[Trecho fornecido]
○ ○ ○

Jihad à brasileira?
O cheiro de pólvora dominava Salvador nas primeiras horas do dia 25 de janeiro de 1835. Pelas ruas da capital da Bahia, soldados foram surpreendidos pelo fogo cerrado de uma rebelião organizada por 600 africanos, a maior parte deles escravos.
Depois de algumas horas de batalha, os rebeldes foram massacrados em frente ao quartel da cavalaria da cidade. Chegava ao fim uma das principais revoltas de escravos da história da América Latina. Não por acaso, a data marcava os últimos dias do Ramadã, o mês sagrado da religião islâmica: amuletos muçulmanos e escritos com rezas e passagens do Alcorão foram encontrados entre os corpos dos insurgentes. As autoridades não tiveram dúvidas de que os malês — nome dado aos muçulmanos que sabiam ler e escrever em língua árabe — eram os líderes da rebelião.
Após quase dois séculos da Revolta dos Malês, historiadores debatem o papel da religião islâmica na organização do episódio. Apesar de alguns pesquisadores considerarem que o conflito de 1835 não foi propriamente uma jihad — ação guerreira de um Estado organizado de acordo com as leis islâmicas —, é certo que a religião foi o principal fator para o estopim do conflito. Um dos maiores especialistas no assunto, o historiador João José Reis afirma que, caso a rebelião ganhasse corpo e se tornasse vitoriosa, é provável que um governo liderado por muçulmanos de fato tomasse a frente do território baiano. A hipótese é especialmente plausível porque aproximadamente 20% dos africanos que viviam em Salvador na época eram seguidores do islã — 40% dos quase 65,5 mil habitantes da cidade eram escravos.

○ ○ ○

[Extrato de dados]
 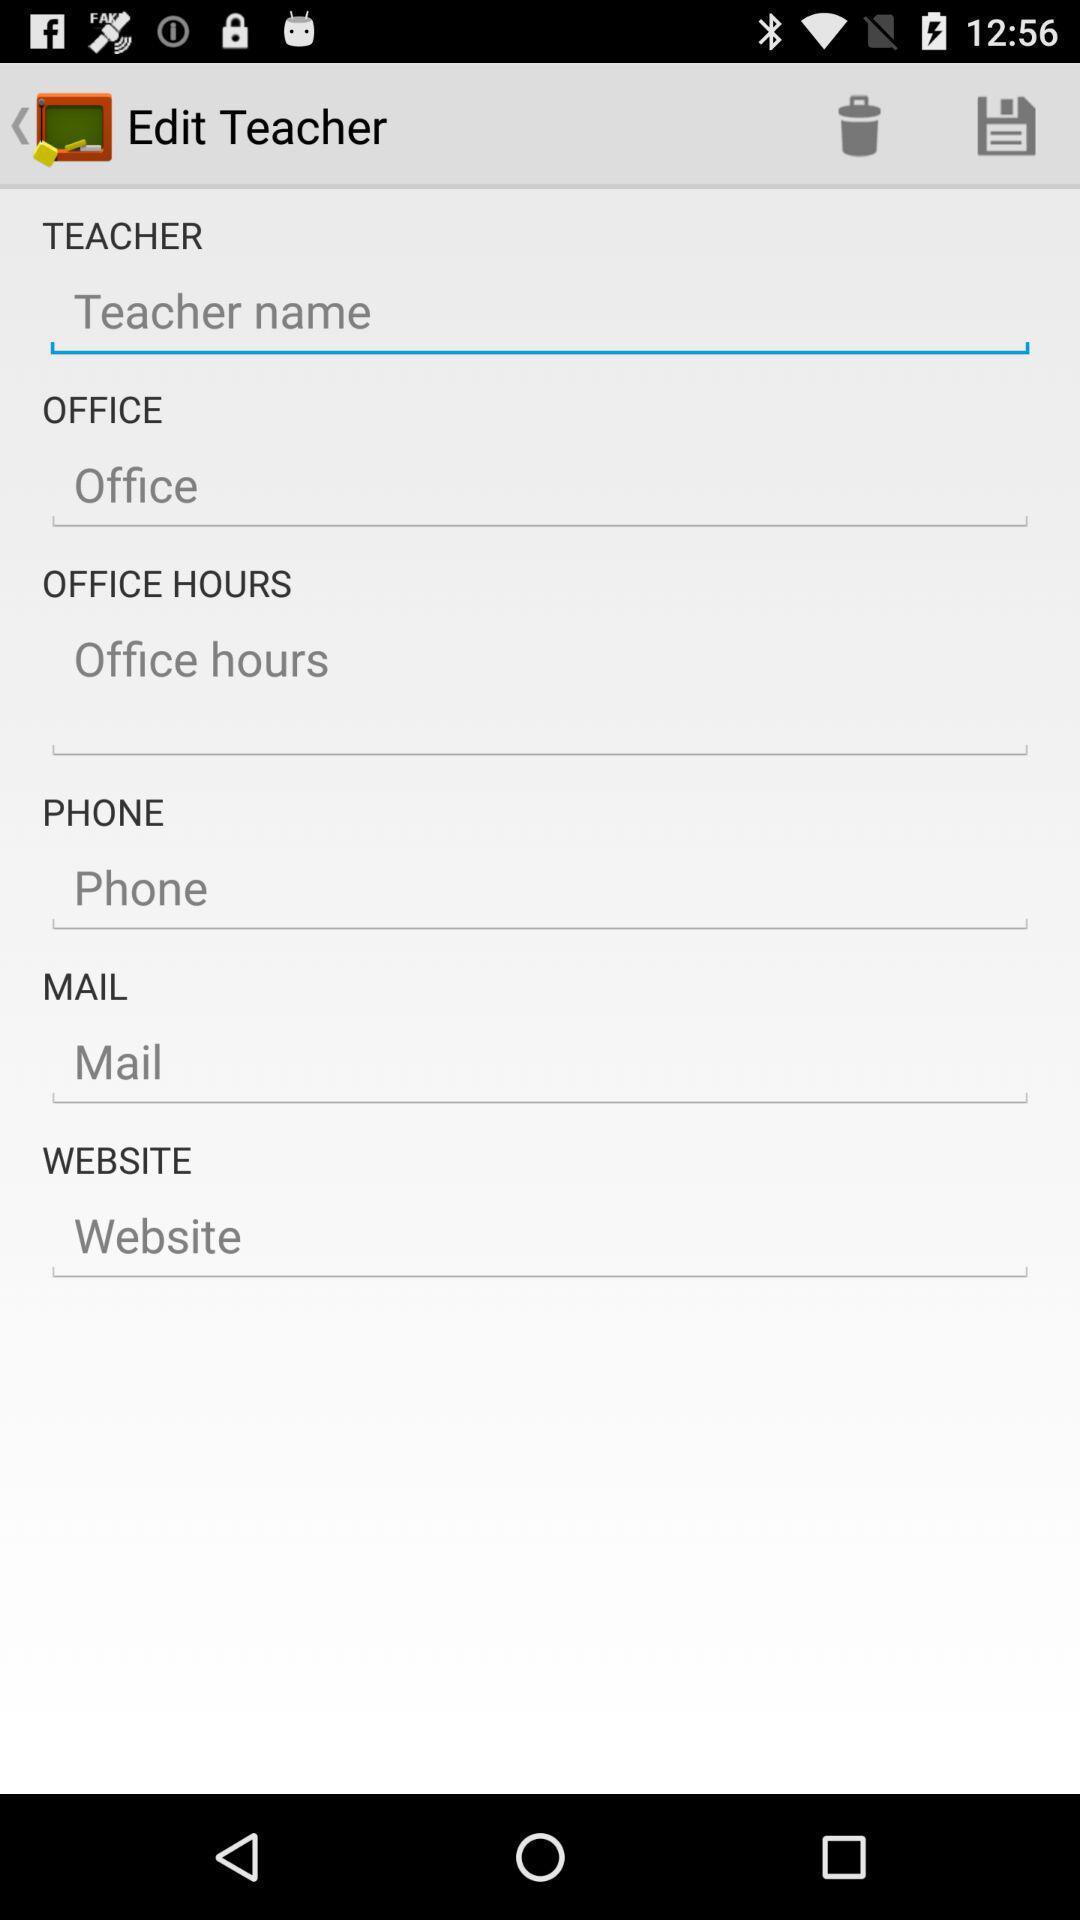 I want to click on phone number, so click(x=540, y=887).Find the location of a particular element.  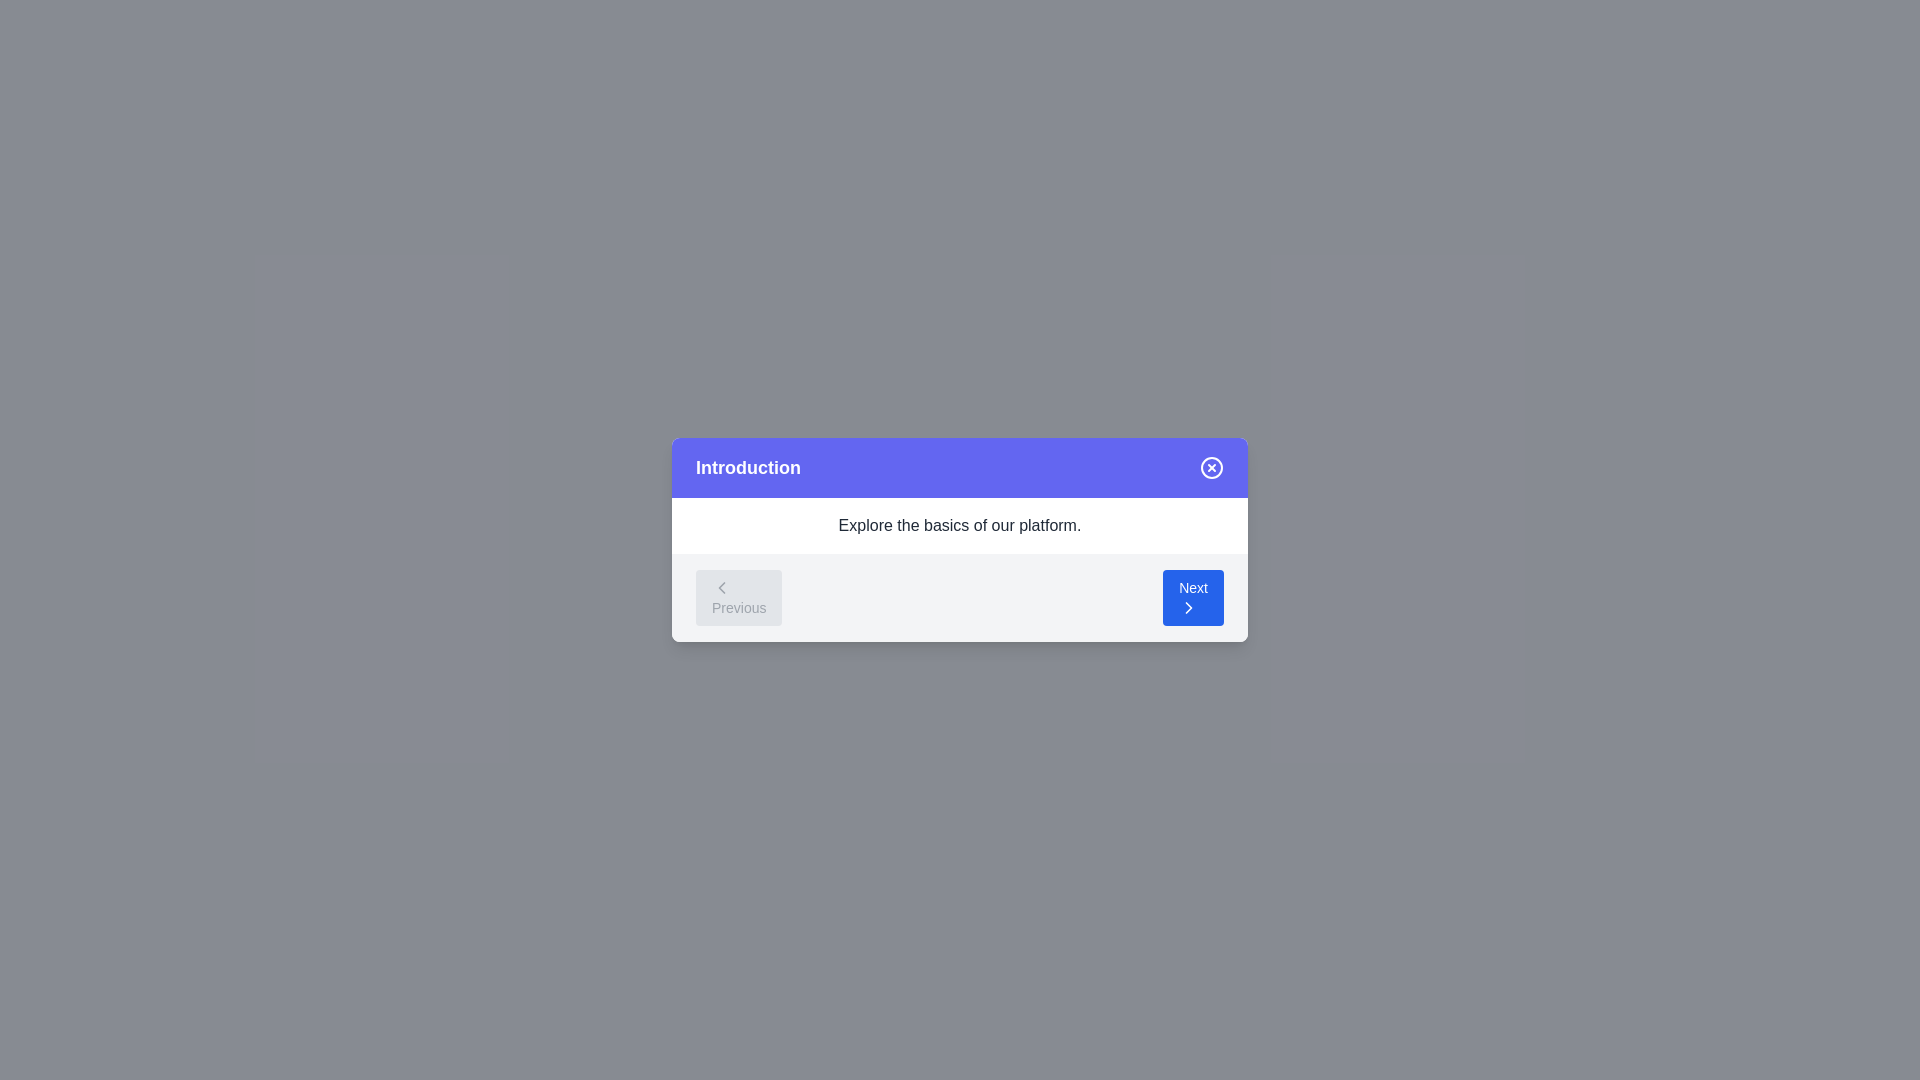

static text element displaying 'Explore the basics of our platform.' located in the center of the modal card, positioned below the title 'Introduction' is located at coordinates (960, 524).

○ ○ ○

[Tarefas a realizar]
A: Extraia, sem alterações, o segmento do trecho sobre a Revolta dos Malês situado entre "O cheiro de" e "parte deles escravos.", inclusive.
B: Responda, com base no trecho sobre a Revolta dos Malês:
(i) Quantos africanos organizaram a rebelião?
(ii) Que nome era dado aos muçulmanos que sabiam ler e escrever em língua árabe?
(iii) Que percentual aproximado dos africanos que viviam em Salvador na época seguia o islã?

[Soluções das tarefas]
A:
O cheiro de pólvora dominava Salvador nas primeiras horas do dia 25 de janeiro de 1835. Pelas ruas da capital da Bahia, soldados foram surpreendidos pelo fogo cerrado de uma rebelião organizada por 600 africanos, a maior parte deles escravos.

B:
(i) 600 africanos.
(ii) Malês.
(iii) Aproximadamente 20%.